**Stored data:**
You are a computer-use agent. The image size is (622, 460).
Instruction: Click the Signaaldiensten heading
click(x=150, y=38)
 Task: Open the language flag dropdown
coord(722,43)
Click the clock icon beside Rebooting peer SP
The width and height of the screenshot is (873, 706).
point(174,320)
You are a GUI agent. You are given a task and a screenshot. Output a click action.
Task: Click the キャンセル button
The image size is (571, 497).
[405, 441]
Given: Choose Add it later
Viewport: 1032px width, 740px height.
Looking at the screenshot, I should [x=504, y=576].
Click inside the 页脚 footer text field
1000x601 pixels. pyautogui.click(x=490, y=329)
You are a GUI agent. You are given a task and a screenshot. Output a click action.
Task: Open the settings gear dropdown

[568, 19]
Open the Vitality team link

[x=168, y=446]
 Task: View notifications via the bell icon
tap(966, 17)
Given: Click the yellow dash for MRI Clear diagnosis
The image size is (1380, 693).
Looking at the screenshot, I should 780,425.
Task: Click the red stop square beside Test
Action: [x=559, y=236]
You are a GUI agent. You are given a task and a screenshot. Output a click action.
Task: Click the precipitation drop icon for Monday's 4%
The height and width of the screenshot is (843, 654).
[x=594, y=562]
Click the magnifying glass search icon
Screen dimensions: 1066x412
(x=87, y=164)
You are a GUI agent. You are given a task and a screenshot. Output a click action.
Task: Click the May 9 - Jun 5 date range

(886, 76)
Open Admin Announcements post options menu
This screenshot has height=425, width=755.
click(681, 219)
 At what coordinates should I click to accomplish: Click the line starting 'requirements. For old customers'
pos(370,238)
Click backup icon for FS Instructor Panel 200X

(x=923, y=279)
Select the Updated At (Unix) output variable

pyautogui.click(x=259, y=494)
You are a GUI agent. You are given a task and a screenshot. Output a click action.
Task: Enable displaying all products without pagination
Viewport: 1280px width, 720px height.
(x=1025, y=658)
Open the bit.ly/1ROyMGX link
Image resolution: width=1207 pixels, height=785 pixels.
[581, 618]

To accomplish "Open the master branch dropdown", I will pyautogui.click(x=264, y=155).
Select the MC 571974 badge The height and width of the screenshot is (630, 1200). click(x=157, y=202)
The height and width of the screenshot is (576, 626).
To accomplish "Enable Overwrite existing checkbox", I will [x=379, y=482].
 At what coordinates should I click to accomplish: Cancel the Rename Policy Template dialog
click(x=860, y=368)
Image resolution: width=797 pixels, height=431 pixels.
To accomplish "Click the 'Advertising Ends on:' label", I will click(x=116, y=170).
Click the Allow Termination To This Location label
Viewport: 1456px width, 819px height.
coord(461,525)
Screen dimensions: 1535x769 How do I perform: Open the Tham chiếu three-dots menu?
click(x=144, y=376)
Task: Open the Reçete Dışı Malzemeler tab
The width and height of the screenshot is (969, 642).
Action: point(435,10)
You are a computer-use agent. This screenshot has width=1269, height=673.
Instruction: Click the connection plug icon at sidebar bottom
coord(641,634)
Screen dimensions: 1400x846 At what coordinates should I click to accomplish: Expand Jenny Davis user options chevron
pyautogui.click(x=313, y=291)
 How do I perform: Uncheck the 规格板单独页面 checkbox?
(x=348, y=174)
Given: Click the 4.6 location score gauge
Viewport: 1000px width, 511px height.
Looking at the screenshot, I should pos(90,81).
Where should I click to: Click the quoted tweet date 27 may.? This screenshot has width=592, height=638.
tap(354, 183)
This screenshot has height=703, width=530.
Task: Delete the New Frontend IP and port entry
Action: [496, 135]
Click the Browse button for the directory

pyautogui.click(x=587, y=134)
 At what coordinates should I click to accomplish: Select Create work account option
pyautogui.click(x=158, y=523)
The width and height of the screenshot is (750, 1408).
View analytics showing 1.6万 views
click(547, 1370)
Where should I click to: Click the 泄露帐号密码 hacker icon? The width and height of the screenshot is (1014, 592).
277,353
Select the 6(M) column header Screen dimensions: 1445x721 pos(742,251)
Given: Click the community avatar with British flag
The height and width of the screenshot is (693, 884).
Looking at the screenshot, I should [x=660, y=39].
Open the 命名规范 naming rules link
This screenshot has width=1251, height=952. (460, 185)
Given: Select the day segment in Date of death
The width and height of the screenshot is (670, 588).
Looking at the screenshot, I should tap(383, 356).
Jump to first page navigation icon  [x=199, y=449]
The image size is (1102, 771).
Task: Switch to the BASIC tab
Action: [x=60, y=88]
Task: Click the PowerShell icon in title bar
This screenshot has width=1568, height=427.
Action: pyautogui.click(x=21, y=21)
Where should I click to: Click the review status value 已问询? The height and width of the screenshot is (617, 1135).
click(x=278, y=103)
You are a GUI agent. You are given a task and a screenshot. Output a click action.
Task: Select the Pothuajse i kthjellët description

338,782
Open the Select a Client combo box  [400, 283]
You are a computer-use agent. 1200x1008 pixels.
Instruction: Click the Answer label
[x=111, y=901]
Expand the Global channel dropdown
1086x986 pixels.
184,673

**Task brief:** Exact copies of the lines from the one with "Task: Select the" through the final line of the listing should be returned, and no other lines.

**Output of the task:**
Task: Select the Pothuajse i kthjellët description

338,782
Open the Select a Client combo box  [400, 283]
You are a computer-use agent. 1200x1008 pixels.
Instruction: Click the Answer label
[x=111, y=901]
Expand the Global channel dropdown
1086x986 pixels.
184,673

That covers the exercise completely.